From the Cosmic Alignment Festival text, reproduce word for word the passage from "Cosmic Alignment Festival" up to and including "and Saturday performances.".

> **Given text**
——————
Cosmic Alignment Festival
Edward S. Zuckerman
The organizers of the festival are “Cosmal and Ali Laz”, very cool peeps who did an excellent job of pulling things together in their 4th CA festival. In addition to organizing the event, Cosmal is an EDM DJ, who adds layers to his sonic creations with guitar, and processed vocals, while Ali Laz paints a complete work of art onstage during the set. The duo graced the festivals stages for Friday and Saturday performances.
I’m not 100% sure what the best industry terminology was for the kind of music prevalent at the festival. Trance Music, Psybient Music, Tech House, Jamtronica were all represented at the event. To paint the scene, many of the music acts feature a person (or two) at a big mixing board, triggering prerecorded music sequences, heavily embellished with looping effects, overlays, and other weirdness, centered around monster grooves. There also seemed to be a heavy reliance on “Super Bass.” However, I found myself being far more entertained by the bands with instruments, and for those acts, I preferred to be watching the stage. My favorites of the festival were: The Last Superstar, Consider the Source, Psymbionic, Cosmal & Ali Laz, and of course, Shpongle!
——————
Stored entries:

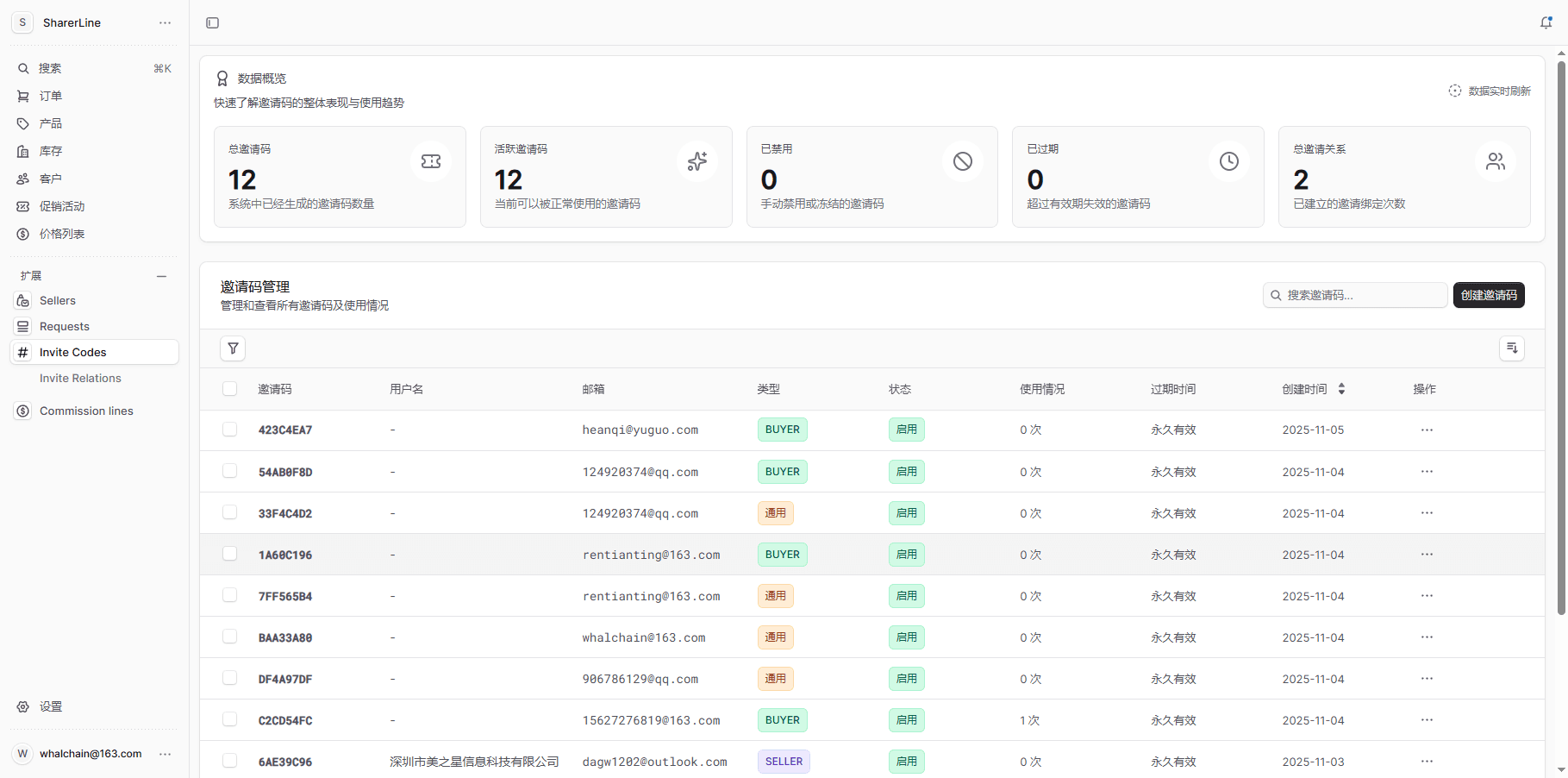Open the SharerLine store options ellipsis

tap(165, 22)
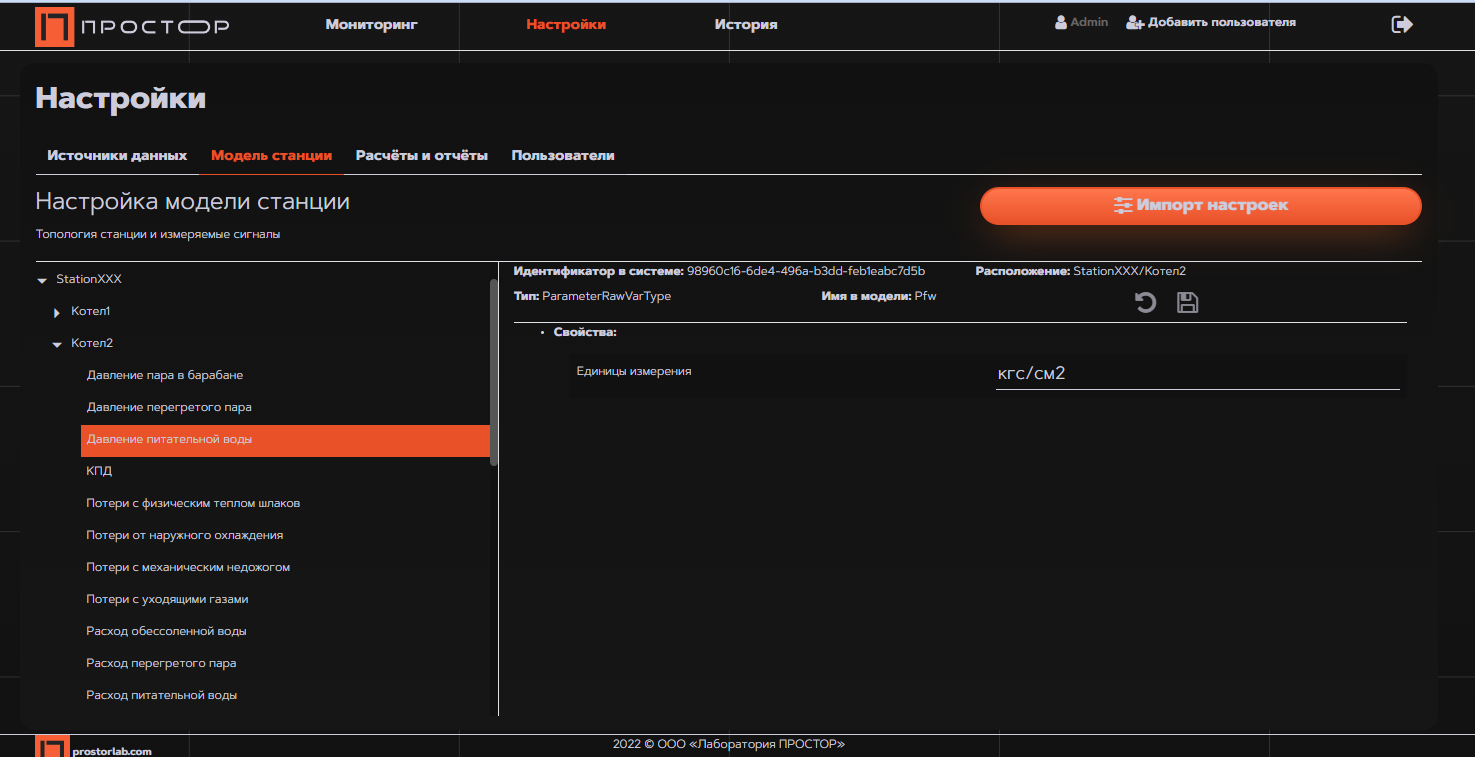
Task: Switch to Источники данных tab
Action: [x=117, y=156]
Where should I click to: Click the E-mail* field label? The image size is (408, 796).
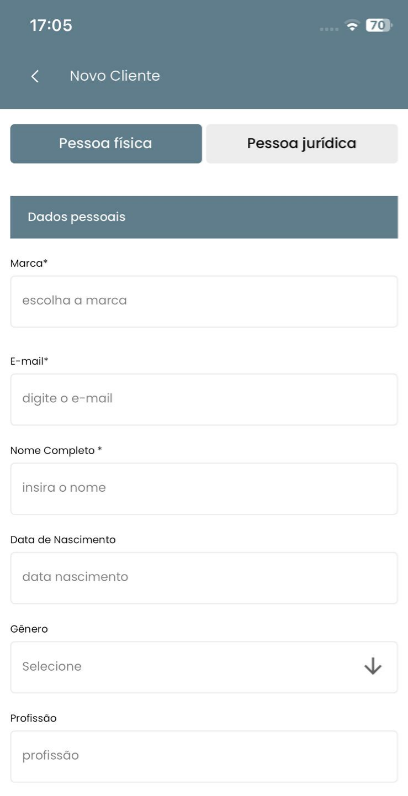point(29,361)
——————
> **Completed task**
Cosmic Alignment Festival
Edward S. Zuckerman
The organizers of the festival are “Cosmal and Ali Laz”, very cool peeps who did an excellent job of pulling things together in their 4th CA festival. In addition to organizing the event, Cosmal is an EDM DJ, who adds layers to his sonic creations with guitar, and processed vocals, while Ali Laz paints a complete work of art onstage during the set. The duo graced the festivals stages for Friday and Saturday performances.